Entry from the 26th – On The Train

Is there a story to tell? For so long E.L. was part of my life. It just occurred to me that I brought him up that one time when I was listening to some of the music he recommended to me. And I brought it up to M.T. and he said it didn’t seem like something I would listen to, which is really dead on.

Oh, I’m feeling rather reminiscent. It’s this novel. Not good, really. Not at all. And I’m just thinking way too much.

I feel strangely adultish with this purse and this attire and the way I’m sitting. Everything about it yells ‘grown person’ … I hate to use the word woman. There’s something about the connotations/expections of the word that keep me from seeing myself as one. My lips are trembling, and tears are forming in my eyes. Why does this happen to me always and only in public? There’s a sadder quality about being out and about than in the comforts of your home that makes those tears just so much more willing to fall.

It seems as though he’s trying to tell me he doesn’t want to be my friend anymore and I’m just not getting it. And I don’t know if I’m being paranoid or if it’s the truth. And I’m starting to dislike who I become when I’m with him and usually that’s the only reason I “like” anyone: because of who I become when I’m with them. A selfish reason, yes, but one nonetheless.

There is some sadness too deep to express even in words. I wish I showed my sadness through my eyes, and the whole world knew there is something underneath worth exploring. I want to change. I want to be someone else. A less helpless-looking version of myself.

I can’t believe my aunts asked me if I’m still taking my medication. My ‘behavior’ was pretty perfect this entire weekend and they thought I’m just “getting better” because of the pills. But I told them I haven’t been taking them for months, which is entirely true.

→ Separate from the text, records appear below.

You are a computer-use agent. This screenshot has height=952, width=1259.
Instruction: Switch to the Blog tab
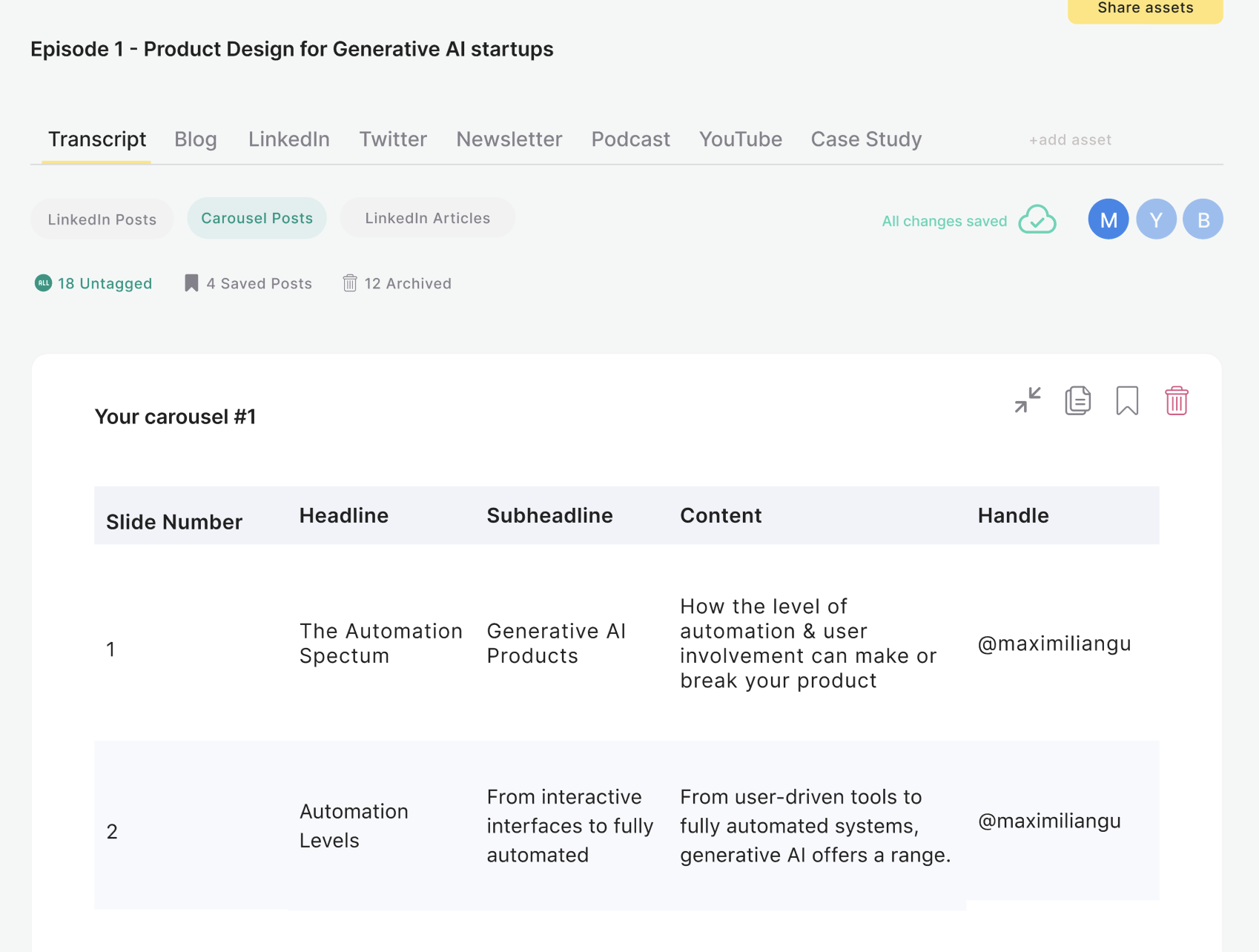pos(195,139)
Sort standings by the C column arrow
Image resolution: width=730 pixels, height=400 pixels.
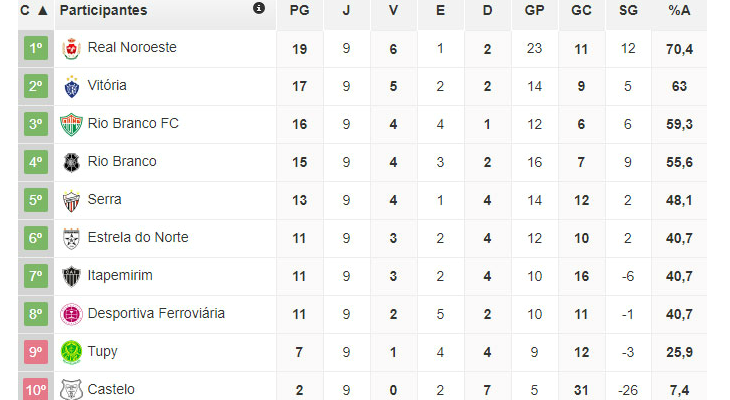(42, 10)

Right now I feel like walking in front of a moving bus, just to die. Why does my depression get this bad? What’s bothering me? Thoughts come a mile a minute and it makes sense for me to be depressed, but then the moment you ask me, I just don’t know. I don’t know at all.

I feel so lost.

1. trying to suggest things we can do so we can talk again. Fail.

2. people see me as some super serious super-goody-two shoes. mark. jonathan. that’s not who I am. I can be serious, but I can also be really silly and fun. It hurts to think people just don’t know me.